Daniel also sponsored a SADD (students against drunk driving) chapter at Troup that included more than 1,000 members.
“He had such an impact on our SADD program,” Garner said. “He had the largest SADD chapter in the nation.”
After Daniel’s time at Troup ended following the 2002 season, he took a couple of years off before the coaching bug bit him again, and he headed to Texas.
From 2007 through 2011, he was an assistant coach at Allen High School, and he was a part of five different state-championship teams.
He was also the head coach of a middle-school team that won a state championship.
After the 2011 season, he returned to his hometown and turned his attention to politics, and he made an unsuccessful bid for the Troup County School Board.
Daniel’s thoughts have never been far away from wrestling, though.

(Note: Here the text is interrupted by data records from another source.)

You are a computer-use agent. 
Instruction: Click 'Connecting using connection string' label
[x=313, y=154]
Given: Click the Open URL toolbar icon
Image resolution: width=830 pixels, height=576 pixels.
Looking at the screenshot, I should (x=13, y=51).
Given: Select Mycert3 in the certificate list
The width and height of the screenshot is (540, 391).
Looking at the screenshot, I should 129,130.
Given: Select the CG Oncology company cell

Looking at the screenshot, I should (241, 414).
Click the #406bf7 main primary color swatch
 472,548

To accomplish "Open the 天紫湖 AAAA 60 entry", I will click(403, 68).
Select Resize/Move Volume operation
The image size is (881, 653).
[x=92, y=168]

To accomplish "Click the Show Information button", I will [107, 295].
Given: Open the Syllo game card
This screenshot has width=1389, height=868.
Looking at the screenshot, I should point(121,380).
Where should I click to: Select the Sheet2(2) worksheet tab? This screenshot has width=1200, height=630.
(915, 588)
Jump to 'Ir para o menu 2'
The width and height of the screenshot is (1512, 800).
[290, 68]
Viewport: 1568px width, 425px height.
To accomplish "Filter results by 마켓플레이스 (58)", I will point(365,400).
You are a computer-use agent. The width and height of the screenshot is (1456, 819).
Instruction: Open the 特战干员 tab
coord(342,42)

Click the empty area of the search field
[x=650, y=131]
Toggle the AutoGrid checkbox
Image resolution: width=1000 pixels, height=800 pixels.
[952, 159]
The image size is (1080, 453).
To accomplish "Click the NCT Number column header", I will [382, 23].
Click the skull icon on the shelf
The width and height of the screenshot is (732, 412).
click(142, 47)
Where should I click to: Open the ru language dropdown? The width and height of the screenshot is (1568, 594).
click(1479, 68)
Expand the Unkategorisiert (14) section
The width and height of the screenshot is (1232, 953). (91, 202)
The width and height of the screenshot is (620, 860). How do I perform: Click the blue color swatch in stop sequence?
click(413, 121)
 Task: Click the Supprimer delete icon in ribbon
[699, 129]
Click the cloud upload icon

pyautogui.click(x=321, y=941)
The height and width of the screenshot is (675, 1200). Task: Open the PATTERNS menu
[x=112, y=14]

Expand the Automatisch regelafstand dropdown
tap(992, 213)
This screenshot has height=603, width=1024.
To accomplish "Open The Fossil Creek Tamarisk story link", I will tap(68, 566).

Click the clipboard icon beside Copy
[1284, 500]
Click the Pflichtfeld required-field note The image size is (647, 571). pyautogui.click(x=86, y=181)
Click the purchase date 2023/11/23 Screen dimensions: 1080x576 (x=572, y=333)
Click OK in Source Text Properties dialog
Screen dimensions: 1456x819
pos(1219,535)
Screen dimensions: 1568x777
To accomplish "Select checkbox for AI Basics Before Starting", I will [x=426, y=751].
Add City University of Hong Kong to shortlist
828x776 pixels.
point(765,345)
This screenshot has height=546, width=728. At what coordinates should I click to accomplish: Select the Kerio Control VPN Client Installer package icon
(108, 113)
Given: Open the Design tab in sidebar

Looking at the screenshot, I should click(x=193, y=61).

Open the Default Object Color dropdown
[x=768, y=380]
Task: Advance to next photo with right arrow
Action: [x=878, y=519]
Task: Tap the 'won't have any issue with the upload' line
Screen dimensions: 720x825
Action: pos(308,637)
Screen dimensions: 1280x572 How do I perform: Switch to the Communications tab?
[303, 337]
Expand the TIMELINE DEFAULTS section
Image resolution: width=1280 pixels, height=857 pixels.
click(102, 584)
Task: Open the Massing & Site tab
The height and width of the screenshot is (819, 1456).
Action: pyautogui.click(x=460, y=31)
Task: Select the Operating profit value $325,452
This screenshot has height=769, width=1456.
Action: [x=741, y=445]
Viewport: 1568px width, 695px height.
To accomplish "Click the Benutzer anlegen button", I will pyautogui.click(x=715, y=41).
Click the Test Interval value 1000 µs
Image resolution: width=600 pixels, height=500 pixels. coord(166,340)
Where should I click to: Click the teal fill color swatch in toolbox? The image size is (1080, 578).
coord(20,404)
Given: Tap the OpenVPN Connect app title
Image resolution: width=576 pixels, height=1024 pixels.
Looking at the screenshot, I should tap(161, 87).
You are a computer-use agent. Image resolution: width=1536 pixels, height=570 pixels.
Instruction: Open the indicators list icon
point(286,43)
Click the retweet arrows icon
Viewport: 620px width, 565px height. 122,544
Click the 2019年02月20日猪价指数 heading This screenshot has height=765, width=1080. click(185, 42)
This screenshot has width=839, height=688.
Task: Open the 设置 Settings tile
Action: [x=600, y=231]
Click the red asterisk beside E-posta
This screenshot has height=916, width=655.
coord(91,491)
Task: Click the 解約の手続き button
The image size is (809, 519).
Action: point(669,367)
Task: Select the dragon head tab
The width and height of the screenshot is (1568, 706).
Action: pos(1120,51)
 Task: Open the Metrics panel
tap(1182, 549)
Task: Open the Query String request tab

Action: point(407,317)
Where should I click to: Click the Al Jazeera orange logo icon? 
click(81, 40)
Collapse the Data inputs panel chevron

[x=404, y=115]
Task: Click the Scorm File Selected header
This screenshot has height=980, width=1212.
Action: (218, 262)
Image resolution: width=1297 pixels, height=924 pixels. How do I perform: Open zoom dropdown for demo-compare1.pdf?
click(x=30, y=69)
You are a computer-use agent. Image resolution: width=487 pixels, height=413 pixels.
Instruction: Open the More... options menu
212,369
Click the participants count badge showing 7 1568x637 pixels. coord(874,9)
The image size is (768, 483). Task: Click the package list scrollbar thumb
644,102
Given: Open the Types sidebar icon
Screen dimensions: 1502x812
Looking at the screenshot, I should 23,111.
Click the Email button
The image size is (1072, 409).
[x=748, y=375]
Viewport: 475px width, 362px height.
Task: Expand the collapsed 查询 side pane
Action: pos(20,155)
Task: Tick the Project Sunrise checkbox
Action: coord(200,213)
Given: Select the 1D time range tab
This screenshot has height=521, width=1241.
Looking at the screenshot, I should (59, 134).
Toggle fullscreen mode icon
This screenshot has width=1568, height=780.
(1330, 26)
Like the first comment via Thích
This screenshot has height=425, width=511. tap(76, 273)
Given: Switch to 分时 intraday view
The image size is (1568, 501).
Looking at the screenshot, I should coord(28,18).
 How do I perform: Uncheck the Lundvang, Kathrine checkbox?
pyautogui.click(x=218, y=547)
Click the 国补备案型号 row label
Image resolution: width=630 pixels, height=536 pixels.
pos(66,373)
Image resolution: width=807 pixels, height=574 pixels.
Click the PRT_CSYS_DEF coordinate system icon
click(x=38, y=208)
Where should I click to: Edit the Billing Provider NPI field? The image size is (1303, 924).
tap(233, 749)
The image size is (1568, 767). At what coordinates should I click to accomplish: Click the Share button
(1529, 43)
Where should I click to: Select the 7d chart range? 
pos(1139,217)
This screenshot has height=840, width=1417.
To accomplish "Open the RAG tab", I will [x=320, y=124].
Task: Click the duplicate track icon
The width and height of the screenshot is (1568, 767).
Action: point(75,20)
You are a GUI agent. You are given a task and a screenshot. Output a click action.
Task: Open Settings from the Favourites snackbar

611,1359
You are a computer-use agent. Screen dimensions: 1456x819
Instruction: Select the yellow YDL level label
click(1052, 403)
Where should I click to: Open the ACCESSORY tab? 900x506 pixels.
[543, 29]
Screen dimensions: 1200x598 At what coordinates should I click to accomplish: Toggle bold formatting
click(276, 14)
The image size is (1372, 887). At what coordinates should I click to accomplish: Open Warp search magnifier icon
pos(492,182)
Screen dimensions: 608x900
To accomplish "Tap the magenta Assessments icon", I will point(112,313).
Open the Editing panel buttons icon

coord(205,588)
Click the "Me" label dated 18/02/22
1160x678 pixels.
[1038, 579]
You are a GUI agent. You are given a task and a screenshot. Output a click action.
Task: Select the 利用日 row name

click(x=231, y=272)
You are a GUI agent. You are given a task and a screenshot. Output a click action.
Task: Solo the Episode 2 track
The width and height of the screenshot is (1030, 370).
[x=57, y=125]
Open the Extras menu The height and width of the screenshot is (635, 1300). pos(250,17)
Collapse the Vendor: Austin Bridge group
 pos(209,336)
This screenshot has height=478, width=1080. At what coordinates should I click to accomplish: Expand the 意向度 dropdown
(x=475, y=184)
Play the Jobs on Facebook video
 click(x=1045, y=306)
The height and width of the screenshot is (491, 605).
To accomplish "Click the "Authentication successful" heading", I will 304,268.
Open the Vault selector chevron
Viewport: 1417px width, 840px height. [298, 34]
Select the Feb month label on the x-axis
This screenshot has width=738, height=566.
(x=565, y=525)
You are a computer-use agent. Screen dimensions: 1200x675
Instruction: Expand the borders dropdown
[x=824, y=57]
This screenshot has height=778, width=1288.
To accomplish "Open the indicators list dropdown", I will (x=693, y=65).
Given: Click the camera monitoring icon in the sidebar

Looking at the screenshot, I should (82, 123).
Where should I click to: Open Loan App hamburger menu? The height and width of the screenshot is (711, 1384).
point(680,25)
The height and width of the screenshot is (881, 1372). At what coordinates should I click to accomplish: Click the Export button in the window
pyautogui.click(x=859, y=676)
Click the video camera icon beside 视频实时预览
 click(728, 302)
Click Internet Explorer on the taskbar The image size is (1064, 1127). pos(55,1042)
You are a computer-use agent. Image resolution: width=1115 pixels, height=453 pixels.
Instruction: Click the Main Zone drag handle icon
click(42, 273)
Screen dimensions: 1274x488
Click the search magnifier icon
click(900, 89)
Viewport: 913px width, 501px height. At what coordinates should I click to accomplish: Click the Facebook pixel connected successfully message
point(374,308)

He has helped out at camps, and he also became a wrestling official.
Daniel also wrote a book called “Developing Wrestling Champions” that was released earlier this year and can be found at Amazon.
Daniel was 65, but he wasn’t slowing down, and he was ready to resume his coaching career.
While Daniel is gone, Garner said the impact he made on those who knew him will go on.
“He was a motivator, he was an educator, he was a competitor,” Garner said. “He was an all-around great person. A lot of times misunderstood, but the ones that were closest to him and really and truly knew who he was and knew everything about him, those were the people that truly loved him, and always stood by him through thick and thin.”